“Why did you do it, Sam?”
He didn’t need to ask what I was talking about. He knew. “I was the Operative Nine.”
“And putting a bomb in my head was the thing-that-must-be-done?”
“
Yes.”
“Why?”
“The reason was classified.”
“Declassify it. Now.”
He nodded. Swallowed. “I wish I had a drink,” he said softly, as if to himself.
I slid my Big Gulp toward him.
“Not that kind of drink,” he said.
“You’re not the Operative Nine anymore,” I said. “You’re my guardian. You owe me the truth.”
“The price for that is very high, Alfred.”
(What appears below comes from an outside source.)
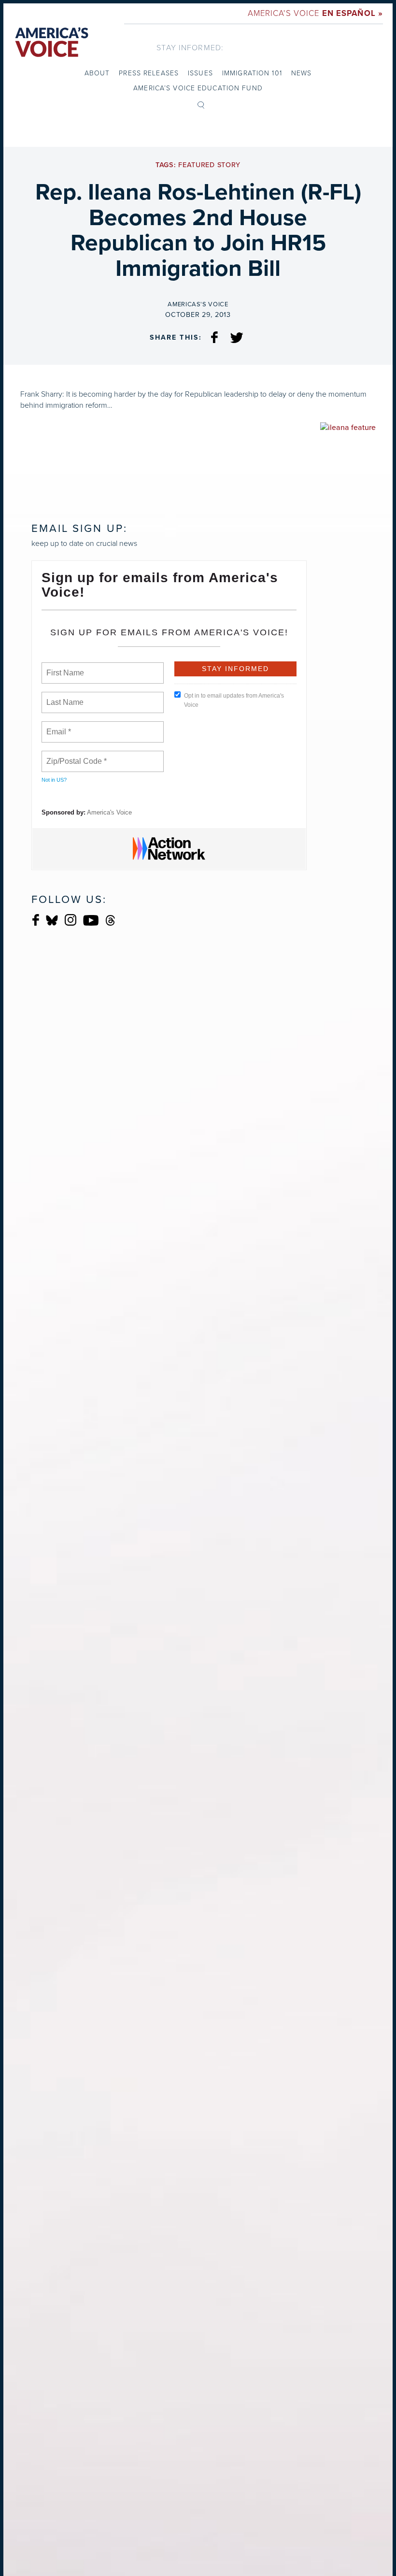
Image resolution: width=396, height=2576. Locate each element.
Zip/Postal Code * (74, 755)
“Whatever it is, I’ll pay it.”
“It won’t be you who pays.”
“Tell me why you did it, Sam.”
He sighed and his voice now barely rose above a whisper.
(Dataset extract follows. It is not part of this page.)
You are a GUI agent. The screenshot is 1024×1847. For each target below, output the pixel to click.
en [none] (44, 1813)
“Sofia . . . Alfred. Because of Sofia.”
“Sofia. I’ve heard that name before.”
He didn’t say anything.
“I heard you saying it in your sleep at the hospital,” I reminded him. “ ‘Ghost from the past,’ you told me. Then I overheard Nueve and you arguing about her before we left, and Nueve said you were talking about the goddess of wisdom, but somehow I don’t think you were.”
“Hardly,” he said.
“When Mingus had me in his lab, I saw some vials of my blood labeled ‘sofa.’ And I thought that was really weird.
What did my blood have to do with sofas? It doesn’t have a damn thing to do with sofas, does it, Sam?”
“No.”
“So no more hints and half answers and riddles. Tell me who Sofia is and tell me now.”
He nodded. “Sofia isn’t a person, Alfred. Sofia is a thing. An acronym. Special Operational Force: Immortal Army. SOFIA.”
The room was quiet except for the humming of the heater by the window. Suddenly the room seemed very dark. I got up from the table and turned on the floor lamp by the bed.
“Catchy name,” I said. “Who came up with that?”
“The Operative Nine.” He didn’t turn to watch me this time. He sat very still, his back to me.